JA Hobson’s Imperialism identified it as the pursuit of new investment spaces, an idea developed by Lenin’s Imperialism, the Highest Stage of Capitalism, which held that monopoly capitalism and imperialism were identical. This formulation was widely influential even outside Marxist circles, and gave rise to the notion that imperialism was largely a Western phenomenon. Still, others held that imperialism simply meant the domination or control of one people over others, particularly through the mechanism of the State, which allowed for a distinction between formal and informal imperialism. If the former signified absolute physical control then the latter indicated something less direct though still powerful.

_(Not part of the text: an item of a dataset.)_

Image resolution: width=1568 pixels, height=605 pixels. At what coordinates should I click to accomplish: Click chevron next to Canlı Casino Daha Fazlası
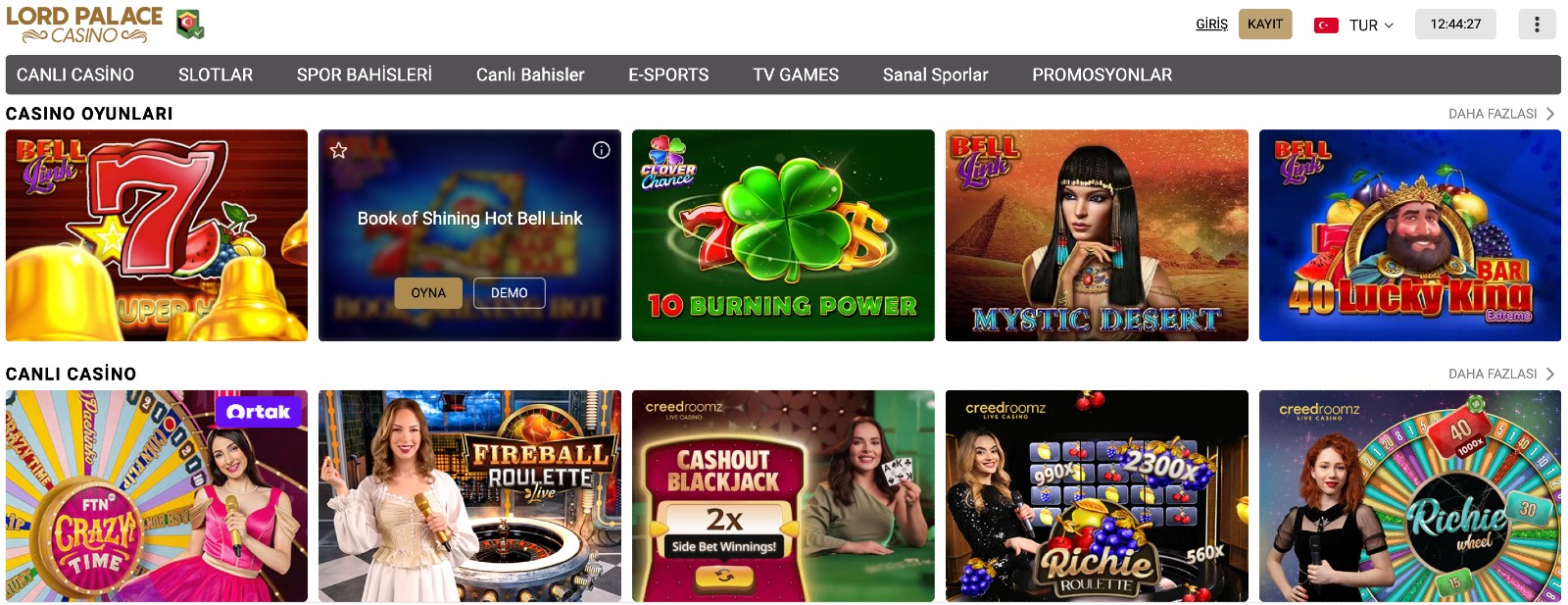point(1550,374)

In general, most people think of the latter, informal imperialism, when they employ the term: a small group of nations dominates and exploits the rest of the world via state power, TNCs, World Bank, etc. The radical view holds that Empire is more or less synonymous with US foreign policy, which shares certain features with the formal colonialism of the 19th and 20th C. Not so direct. Instead, using client regimes, as well as economic, diplomatic, and cultural forms of control. Military action however is never as they say “off the table” as witnessed in Kuwait, Iraq, Kosovo, Panama, Grenada, Afghanistan.

Rise of the term colonialism. and its variants: postcolonialism. Colony, colonist, colonial, colonialist, colonize, colonization, etc. orig. ‘colony’ meant a farming settlement. later, a place to which people migrated (plantation). Settlement is the key in this early sense.

Late 19th and early 20th C: the meaning of colony shifts to include all distant areas controlled by mainly European states. The term colonialism was coined as a direct attack on European exploitation. links to white racial hegemony.

alternatives: Chas. W. Mills: “global white supremacy as a political system”

Colonialism and racial schemata are usually linked. 

All of this gets fairly complicated, esp. when we look to historical precedent. The Dutch colonized S. Africa in the 16th and 17th centuries and the descendants of these colonials, the Boers, in turn became the object of British imperialist aggression.  Also, Palestine, a place whose inhabitants were dispossessed by the victims of European genocide. Or even the US, a nation founded by colonizers who gained their political identity via an anti-colonialist struggle with England.

Other, non-European examples: Portugal and Indonesia in East Timor, Turkey in Kurdistan, Mongol Empire, Ottoman Empire….

From Robert J.C. Young’s Postcolonialism:

“both colonialism and imperialism involved forms of subjugation of one people by another” (15)

caravels were the key to colonization– sea-based empires no longer necessarily contiguous.

American style colonialism:

extraction of natural wealth, conversion of indigenes

“the militant Spanish drive for conversion to Christianity was an imitation of the Islamic Jihad that had been responsible for the Moors’ colonization of Spain” (16)

US: Pilgrims fled England, rather than acting on its behalf?

Empire precedes imperialism by several centuries as a category of human activity.

splitting empire into colonialism and imperialism:

the latter developed via the state for financial gain and ideological reasons, the former centered on settlement for the purpose of trade.

“colonization was pragmatic and until the 19C generally developed locally in a haphazard way”

imperalism bears scrutiny as a concept while colonialism need be thought of as a practice

Historical imperialism: Roman, Ottoman, Spanish on the one hand; late 19C Europe on the other. 

Colonialism: 1) settlement 2) exploitation

French: colonization or domination. “Mission civilisatrice”. Brits: dominions or dependencies

a 3rd possible category: “maritime enclaves” (ie Guantanamo, Hong Kong, Gibraltar, Guam, Diego Garcia, Malacca)


JM Coetzee’s essay “Into the Dark Chamber” and Harold Pinter’s 2005 Nobel Lecture.